Thursday, October 25, 2007

An Interview with the Creator of Sir Humphrey Appleby



This afternoon I had the pleasure of interviewing Sir Antony Jay, the co-creator of Yes Minister and Yes Prime Minister. Here's a five minute clip. For the full interview, click HERE. The rest is mainly about his views on the future of the BBC.

8 comments:

Wrinkled Weasel said...

A big shock awaits viewers. You see the opening credits - and there is a young Iain Dale with fluorescent brown hair, and then live to the studio and he's gone grey!

Seriously, a a good interview with a very funny quote as to why Cecil Parker wasn't cast as Sir Humphrey.

It could have done with some editing down.

Anonymous said...

This was an excellent and engaging interview.
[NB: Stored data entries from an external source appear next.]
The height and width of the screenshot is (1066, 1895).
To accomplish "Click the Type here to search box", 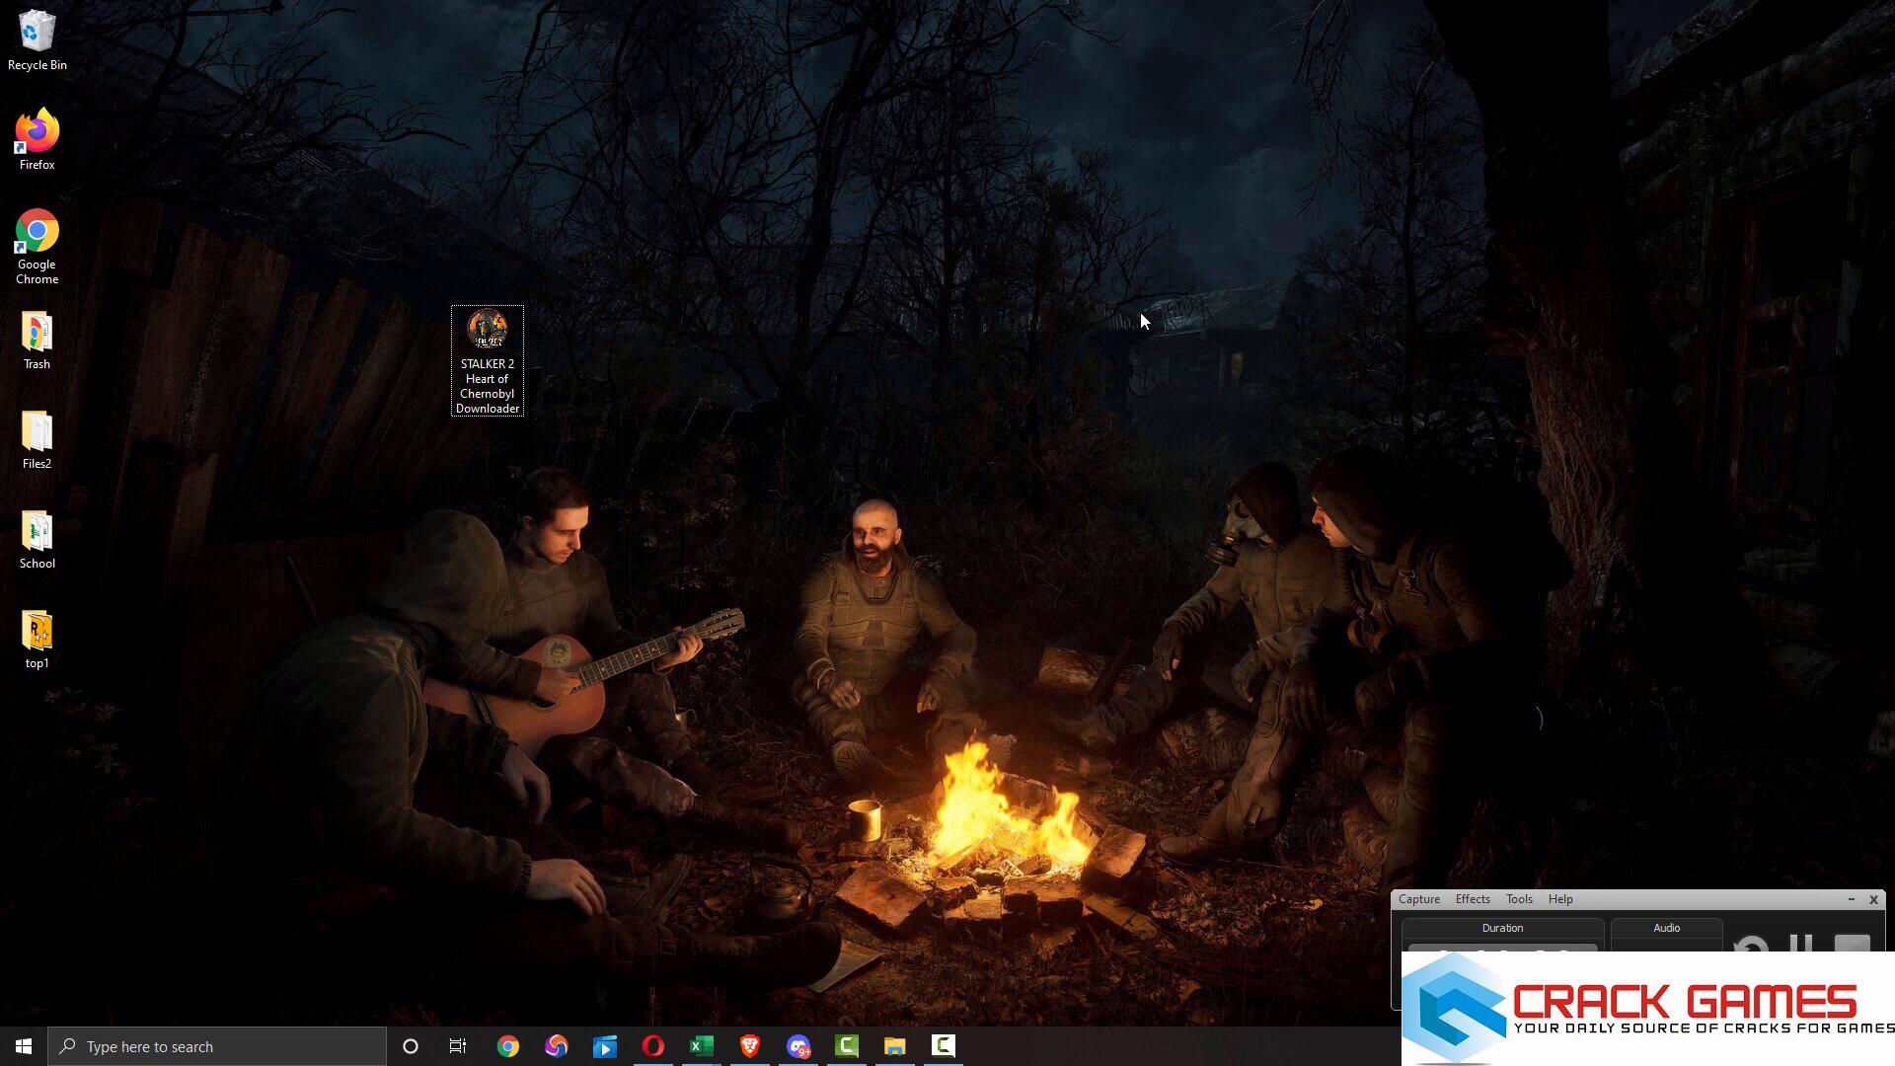I will click(x=217, y=1046).
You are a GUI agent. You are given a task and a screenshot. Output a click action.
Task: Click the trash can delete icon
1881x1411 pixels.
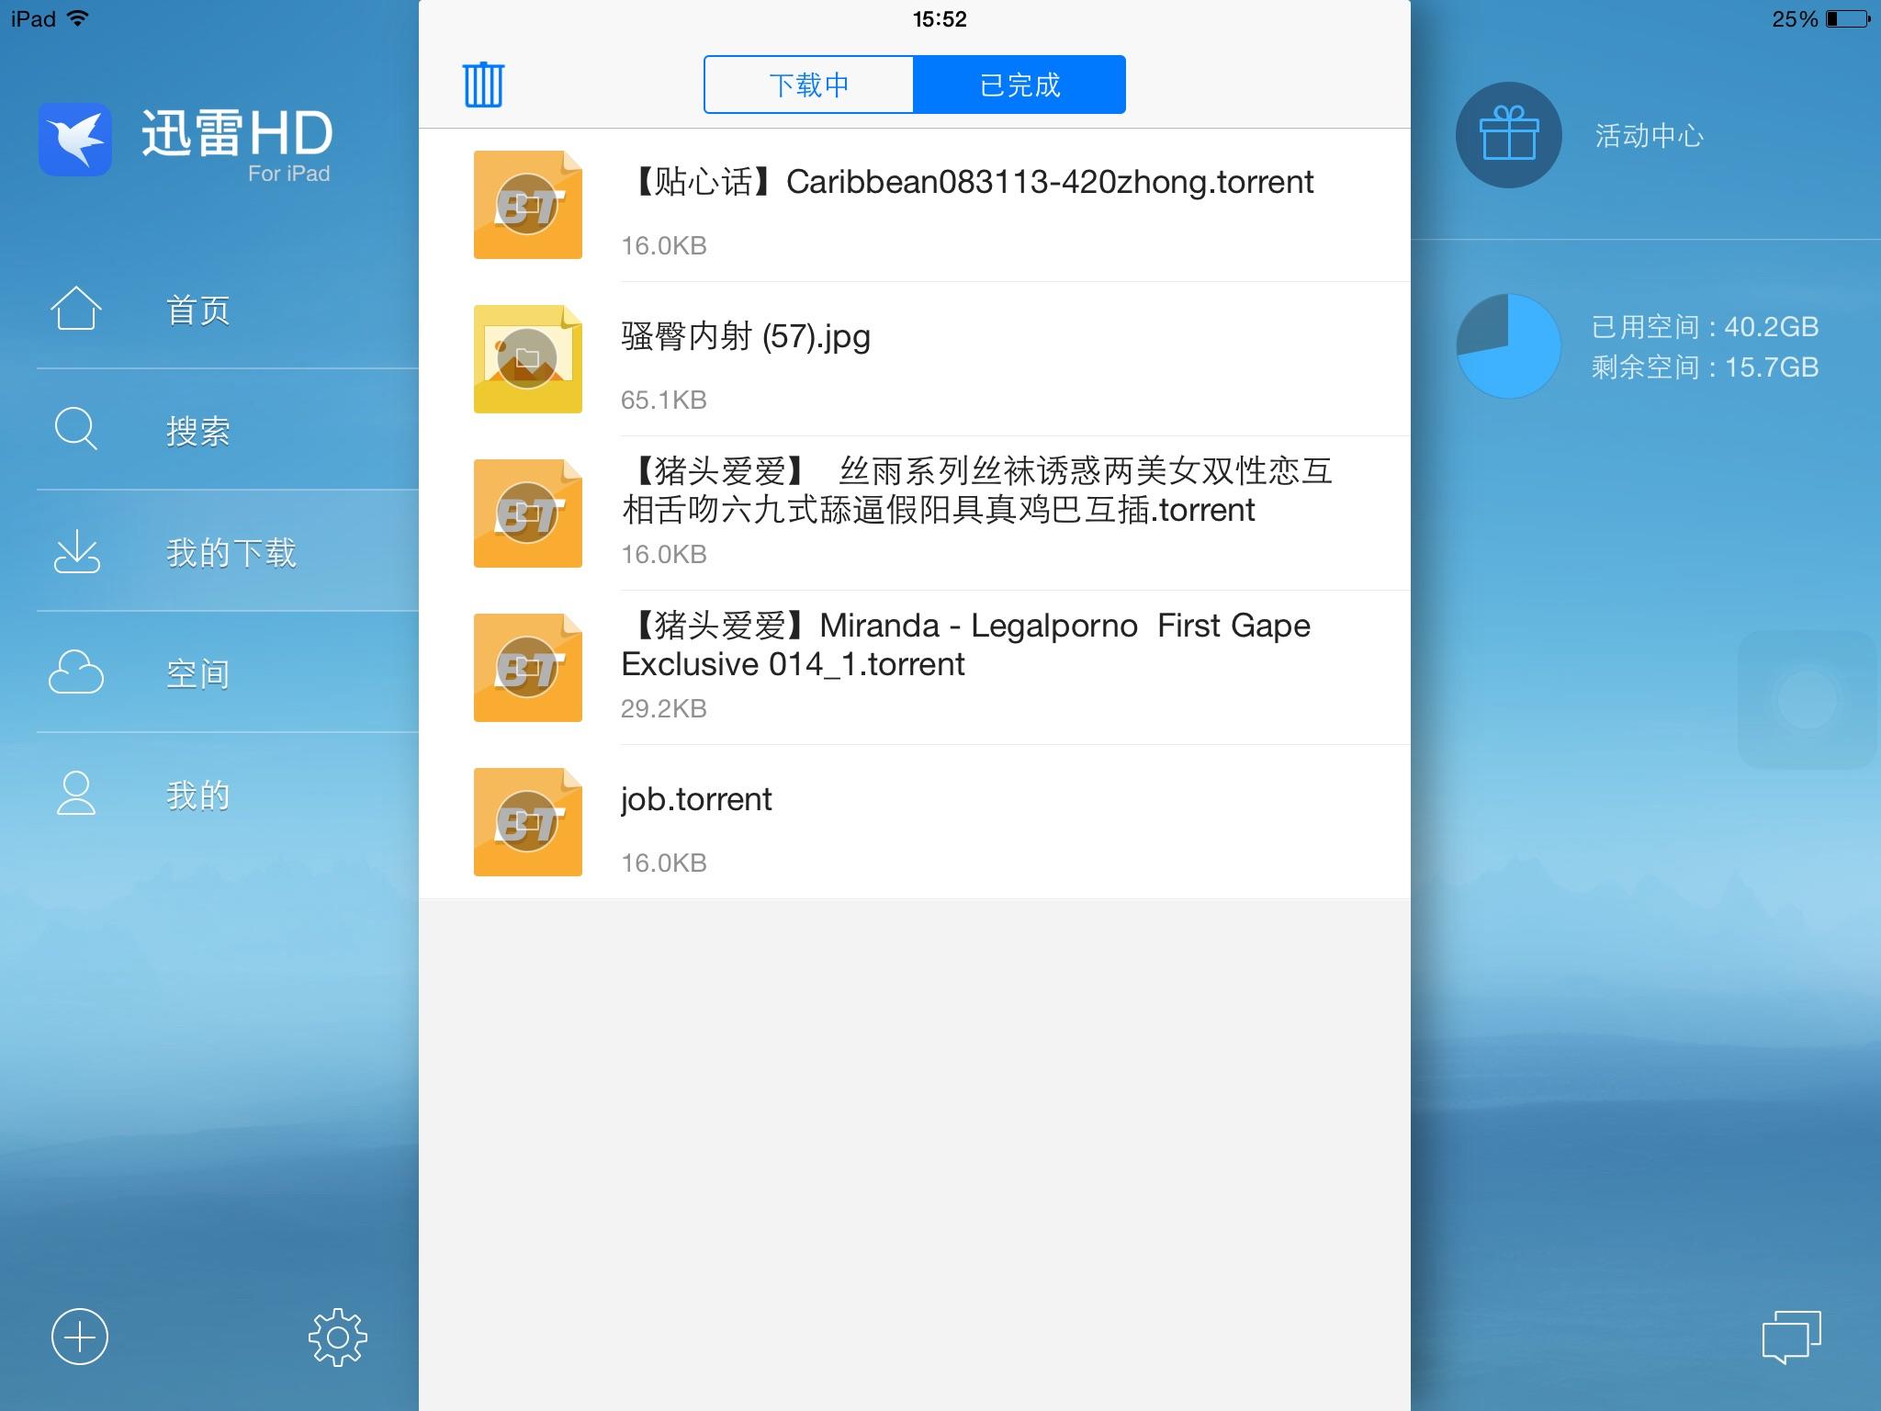tap(483, 85)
One interesting (at least, I think it is) thing is, although then-Singapore Prime Minister Lee Kwan Yew didn't allow foreign comedies on Singapore television because he thought they were destructive and disrespectful of authority and he was running a very newly-formed country, the 'Yes, Minister'and 'Yes, Prime Minister' series was allowed while LKY himself was prime minister because he thought they were so funny.
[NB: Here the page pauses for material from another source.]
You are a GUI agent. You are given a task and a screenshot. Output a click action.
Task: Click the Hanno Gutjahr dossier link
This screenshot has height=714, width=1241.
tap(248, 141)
I don't know if Anthony Jay knew an exception had been made for his series.

Anonymous said...

Is it true, that the BBC refused to commission a further series, called 'yes, commissioner' based in Brussels??

Anonymous said...

When I lived in Singapore I formed an opinion that some of what was printed in "The Straits Times" was published to show the locals what an inept country we were. Perhaps this is the same, YPM.

James Higham said...

Iain, is there a transcript [I can't access video yet]?

Anonymous said...

It was a truly outstanding show. I remember, growing up under Margaret Thatcher, who didn't funk brave decisions, Jim Hacker didn't seem that relevant. Then under Major with his small majority after 1992 and Bliar with his craven pandering to newspapers, it seemed spot on.

Anonymous said...

Living Next to Rumanians - I never got the feeling that TheStraits Times and SCB attempted to make Britain look inept. If they had, they would have shown more British comedies which are, by and large, very unfunny. 'Yes, Minister' was shown because LKY liked it personally.

Certainly, though, he didn't like the idea of 'Western values' being imported into Singapore, and in school, the children are inculcated with Eastern values. Which puts them 100% ahead of Britain, where the children are inculcated with no values.

Iain Dale said...

The video is there. We do not do transcripts.